In 1839, the first collection of poems by W. B. Yeats was published, taking its name from the last epic-style poem that Yeats ever wrote. The collection also included a number of poems that would be republished as one longer poem that Yeats entitled Crossways. This collection contains seventeen poems in all, including the title poem, and other well-known Yeats verses such as Down by the Sailey Gardens, The Stolen Child, and The Song of the Sad Shepherd.
William Butler Yeats was not just one of Ireland's foremost poets; he was both a leading literary figure in the latter part of the nineteenth century, and first decade of the twentieth century. As well as his writing, Yeats was also known for his political involvement which saw him serve two terms as a Senator for the Irish Free State which was established by a treaty that ostensibly ended the war between the British government and the Irish Liberation Army, although the war never really ended and became increasingly bloody as the twentieth century progressed.

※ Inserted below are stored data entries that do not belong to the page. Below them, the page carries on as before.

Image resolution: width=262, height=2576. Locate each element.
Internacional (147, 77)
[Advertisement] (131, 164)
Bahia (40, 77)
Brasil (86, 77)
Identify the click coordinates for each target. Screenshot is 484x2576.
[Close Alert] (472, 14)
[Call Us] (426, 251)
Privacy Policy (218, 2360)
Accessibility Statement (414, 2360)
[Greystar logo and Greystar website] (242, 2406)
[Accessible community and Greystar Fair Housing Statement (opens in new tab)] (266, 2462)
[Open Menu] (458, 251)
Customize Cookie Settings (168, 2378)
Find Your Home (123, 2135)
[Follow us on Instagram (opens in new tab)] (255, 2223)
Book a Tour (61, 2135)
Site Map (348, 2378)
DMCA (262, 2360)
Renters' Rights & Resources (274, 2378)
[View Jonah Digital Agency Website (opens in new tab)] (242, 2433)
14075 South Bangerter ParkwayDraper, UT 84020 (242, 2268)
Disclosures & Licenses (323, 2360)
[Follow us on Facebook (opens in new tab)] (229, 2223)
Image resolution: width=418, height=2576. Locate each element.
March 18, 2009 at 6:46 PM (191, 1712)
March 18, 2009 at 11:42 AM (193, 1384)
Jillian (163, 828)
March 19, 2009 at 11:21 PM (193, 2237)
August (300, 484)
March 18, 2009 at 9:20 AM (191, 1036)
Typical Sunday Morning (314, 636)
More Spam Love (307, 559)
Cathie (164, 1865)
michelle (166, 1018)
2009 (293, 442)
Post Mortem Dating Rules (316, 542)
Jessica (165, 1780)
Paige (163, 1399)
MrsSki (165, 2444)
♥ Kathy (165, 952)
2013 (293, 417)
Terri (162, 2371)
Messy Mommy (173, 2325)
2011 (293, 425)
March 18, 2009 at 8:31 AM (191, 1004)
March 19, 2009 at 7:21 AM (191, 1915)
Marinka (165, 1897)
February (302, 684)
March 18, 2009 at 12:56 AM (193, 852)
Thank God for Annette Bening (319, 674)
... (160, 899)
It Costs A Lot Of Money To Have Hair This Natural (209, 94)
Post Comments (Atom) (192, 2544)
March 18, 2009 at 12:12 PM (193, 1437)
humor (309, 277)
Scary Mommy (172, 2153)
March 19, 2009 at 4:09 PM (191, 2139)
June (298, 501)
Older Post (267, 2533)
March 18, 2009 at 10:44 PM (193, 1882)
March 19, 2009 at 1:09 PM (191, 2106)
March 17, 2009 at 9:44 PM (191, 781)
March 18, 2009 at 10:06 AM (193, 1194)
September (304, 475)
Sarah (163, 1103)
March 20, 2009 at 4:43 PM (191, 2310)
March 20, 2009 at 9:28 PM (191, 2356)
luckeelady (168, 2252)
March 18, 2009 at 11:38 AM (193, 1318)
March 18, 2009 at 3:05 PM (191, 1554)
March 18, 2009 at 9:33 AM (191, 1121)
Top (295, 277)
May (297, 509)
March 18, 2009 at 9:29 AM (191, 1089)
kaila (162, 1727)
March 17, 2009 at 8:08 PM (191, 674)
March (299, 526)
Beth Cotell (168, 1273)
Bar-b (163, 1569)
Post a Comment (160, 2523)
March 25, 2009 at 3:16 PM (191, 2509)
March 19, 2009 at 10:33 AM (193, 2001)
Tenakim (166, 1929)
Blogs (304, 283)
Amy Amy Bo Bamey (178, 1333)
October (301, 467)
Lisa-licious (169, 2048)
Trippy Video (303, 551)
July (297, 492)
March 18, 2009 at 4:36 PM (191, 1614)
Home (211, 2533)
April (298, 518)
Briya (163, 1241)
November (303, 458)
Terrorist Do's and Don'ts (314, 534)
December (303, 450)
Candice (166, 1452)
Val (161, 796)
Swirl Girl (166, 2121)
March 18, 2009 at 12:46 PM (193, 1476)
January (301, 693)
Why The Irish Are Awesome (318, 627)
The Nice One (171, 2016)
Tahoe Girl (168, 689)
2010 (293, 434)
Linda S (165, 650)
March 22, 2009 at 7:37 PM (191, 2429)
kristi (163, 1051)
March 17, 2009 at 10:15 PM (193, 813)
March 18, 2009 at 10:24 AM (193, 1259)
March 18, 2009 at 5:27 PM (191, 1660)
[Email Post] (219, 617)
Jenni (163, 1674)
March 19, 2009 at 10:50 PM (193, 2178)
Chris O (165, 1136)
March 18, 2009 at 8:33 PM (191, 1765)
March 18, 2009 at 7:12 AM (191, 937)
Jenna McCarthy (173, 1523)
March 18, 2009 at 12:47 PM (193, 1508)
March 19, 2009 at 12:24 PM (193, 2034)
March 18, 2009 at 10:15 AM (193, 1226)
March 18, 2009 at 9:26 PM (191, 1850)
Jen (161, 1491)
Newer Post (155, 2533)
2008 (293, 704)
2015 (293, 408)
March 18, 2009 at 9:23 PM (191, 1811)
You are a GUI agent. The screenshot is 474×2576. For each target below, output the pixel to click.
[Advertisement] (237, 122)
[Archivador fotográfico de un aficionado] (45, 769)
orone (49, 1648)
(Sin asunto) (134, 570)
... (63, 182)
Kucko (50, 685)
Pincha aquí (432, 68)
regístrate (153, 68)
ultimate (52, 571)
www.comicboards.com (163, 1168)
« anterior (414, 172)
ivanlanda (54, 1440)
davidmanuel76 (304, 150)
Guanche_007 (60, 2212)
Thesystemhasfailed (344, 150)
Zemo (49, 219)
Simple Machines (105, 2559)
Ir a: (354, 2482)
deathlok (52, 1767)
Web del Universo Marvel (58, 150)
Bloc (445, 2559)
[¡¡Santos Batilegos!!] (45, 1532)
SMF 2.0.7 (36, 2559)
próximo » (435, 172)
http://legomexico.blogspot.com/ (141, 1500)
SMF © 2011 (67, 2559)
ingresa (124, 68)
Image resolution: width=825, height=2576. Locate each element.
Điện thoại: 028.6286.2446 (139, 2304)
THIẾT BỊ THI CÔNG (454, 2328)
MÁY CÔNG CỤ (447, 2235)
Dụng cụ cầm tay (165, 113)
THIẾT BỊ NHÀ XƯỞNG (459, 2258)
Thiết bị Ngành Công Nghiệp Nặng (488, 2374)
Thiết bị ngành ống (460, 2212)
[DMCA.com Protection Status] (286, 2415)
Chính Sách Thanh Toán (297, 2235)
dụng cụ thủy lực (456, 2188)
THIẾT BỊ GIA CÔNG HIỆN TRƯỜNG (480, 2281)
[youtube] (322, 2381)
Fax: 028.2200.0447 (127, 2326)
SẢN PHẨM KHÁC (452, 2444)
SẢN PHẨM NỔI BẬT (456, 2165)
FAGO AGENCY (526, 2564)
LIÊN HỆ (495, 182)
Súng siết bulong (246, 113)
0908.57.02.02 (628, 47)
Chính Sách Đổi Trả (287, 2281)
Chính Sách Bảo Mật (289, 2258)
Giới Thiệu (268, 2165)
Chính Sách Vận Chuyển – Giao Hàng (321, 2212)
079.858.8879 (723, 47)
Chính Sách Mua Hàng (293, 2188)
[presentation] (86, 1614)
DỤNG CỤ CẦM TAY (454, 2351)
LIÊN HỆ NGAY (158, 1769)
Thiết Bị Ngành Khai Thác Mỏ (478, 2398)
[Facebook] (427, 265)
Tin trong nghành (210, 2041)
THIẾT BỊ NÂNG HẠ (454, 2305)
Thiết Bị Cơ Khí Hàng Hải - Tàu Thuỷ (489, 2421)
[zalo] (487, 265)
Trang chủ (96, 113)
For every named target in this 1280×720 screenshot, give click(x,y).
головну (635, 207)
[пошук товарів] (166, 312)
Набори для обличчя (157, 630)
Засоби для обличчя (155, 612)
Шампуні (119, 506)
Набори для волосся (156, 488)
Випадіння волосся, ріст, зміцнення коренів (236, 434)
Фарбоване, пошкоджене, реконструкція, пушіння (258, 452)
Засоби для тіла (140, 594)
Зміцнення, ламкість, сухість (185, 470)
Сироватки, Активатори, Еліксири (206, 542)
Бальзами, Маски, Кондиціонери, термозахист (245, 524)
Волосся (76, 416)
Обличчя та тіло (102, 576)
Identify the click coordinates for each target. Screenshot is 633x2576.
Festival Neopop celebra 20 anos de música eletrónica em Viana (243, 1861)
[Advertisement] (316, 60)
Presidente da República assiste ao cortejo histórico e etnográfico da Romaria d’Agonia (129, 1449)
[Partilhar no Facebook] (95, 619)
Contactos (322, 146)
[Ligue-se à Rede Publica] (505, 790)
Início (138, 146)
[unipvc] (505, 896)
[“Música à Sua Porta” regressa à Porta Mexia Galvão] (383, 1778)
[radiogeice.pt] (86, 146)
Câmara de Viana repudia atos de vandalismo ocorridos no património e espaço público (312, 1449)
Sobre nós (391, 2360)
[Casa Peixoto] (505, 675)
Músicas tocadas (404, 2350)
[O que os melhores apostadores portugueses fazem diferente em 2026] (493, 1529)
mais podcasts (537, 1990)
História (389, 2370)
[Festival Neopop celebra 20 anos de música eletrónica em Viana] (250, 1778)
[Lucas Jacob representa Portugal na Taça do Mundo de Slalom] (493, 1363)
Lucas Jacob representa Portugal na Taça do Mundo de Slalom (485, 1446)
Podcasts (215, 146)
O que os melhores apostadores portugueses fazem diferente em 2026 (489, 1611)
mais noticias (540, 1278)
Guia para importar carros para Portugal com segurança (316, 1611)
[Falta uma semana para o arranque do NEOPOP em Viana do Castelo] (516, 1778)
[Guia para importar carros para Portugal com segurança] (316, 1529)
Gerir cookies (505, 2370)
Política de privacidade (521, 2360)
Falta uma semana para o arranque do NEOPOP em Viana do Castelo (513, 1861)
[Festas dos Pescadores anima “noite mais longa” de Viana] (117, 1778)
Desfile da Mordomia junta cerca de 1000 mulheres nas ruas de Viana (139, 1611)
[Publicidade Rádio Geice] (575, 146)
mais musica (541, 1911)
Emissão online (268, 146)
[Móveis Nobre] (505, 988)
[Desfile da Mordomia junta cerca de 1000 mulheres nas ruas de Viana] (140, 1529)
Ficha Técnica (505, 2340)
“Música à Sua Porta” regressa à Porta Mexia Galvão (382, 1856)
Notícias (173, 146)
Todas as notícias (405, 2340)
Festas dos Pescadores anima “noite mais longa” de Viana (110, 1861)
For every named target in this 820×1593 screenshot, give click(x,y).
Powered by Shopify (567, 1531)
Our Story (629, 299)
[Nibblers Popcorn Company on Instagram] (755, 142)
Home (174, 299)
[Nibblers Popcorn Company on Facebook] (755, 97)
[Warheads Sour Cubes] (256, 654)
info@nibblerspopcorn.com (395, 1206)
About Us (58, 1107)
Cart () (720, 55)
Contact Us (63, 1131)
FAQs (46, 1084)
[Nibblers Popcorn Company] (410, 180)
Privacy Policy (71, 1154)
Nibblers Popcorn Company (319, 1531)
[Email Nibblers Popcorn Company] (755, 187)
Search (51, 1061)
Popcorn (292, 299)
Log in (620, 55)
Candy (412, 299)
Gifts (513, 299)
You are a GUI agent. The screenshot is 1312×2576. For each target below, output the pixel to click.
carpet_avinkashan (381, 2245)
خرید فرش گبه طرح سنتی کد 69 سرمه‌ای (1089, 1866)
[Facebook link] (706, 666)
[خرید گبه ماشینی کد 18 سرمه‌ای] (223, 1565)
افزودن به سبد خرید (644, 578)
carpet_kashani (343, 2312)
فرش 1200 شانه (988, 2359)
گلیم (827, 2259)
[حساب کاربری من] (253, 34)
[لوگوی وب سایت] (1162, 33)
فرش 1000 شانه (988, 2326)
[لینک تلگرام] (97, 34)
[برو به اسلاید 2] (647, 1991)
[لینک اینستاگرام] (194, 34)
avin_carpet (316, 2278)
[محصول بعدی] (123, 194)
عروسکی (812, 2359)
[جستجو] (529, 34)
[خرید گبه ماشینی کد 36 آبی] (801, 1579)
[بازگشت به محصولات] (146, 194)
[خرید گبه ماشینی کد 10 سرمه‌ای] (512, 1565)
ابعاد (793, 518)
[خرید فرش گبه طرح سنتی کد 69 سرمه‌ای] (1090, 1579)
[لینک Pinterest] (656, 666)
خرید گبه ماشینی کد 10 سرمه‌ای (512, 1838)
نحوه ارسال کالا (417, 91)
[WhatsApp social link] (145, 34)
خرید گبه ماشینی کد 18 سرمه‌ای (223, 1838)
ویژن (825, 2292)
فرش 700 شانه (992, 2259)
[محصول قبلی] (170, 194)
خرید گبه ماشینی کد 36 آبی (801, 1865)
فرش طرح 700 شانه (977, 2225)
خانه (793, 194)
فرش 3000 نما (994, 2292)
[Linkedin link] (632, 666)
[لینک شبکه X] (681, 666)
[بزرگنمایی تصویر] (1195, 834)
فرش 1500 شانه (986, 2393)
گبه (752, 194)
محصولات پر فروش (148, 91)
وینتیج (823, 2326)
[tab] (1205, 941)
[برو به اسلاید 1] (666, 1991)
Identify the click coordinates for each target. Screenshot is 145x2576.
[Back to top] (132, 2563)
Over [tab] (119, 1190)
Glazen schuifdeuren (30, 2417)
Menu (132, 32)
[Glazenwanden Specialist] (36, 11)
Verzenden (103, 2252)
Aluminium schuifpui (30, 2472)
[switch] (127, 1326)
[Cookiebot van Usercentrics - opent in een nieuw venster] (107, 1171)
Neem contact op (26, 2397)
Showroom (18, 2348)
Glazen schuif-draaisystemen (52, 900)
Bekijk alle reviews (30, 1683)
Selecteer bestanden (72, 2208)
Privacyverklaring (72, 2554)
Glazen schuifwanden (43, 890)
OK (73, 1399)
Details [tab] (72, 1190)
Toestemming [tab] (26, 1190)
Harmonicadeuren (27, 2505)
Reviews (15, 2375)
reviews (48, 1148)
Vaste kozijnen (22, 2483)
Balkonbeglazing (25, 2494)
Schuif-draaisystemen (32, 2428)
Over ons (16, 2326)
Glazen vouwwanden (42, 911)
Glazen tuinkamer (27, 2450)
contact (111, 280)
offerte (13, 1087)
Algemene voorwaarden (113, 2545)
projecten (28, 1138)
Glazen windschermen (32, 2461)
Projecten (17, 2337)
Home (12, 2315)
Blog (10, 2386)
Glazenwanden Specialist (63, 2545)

Yeats loved poetry from an early age and was fascinated by the occult, and also by Irish legends, both of which weave their way thematically through many of the poems in this collection. He was a Symbolist poet, using allusive imagery and symbolic structure to suggest both specific meanings and abstract thoughts.
In December 1923 he was awarded the Nobel Prize for Literature which pleased him not only because it recognized him as a leading literary figure but also because it shone a spotlight on Irish literature and literary heritage. Yeats passed away January 1939 and still considered today to be Ireland's finest poet.